Saved data entries:
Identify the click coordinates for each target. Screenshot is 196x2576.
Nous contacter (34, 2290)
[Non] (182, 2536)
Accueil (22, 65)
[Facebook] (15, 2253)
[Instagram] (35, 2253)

# Assignment
All the entries must be retyped exactly.

# Exercise response
Identify the click coordinates for each target. Screenshot is 196x2576.
Nous contacter (34, 2290)
[Non] (182, 2536)
Accueil (22, 65)
[Facebook] (15, 2253)
[Instagram] (35, 2253)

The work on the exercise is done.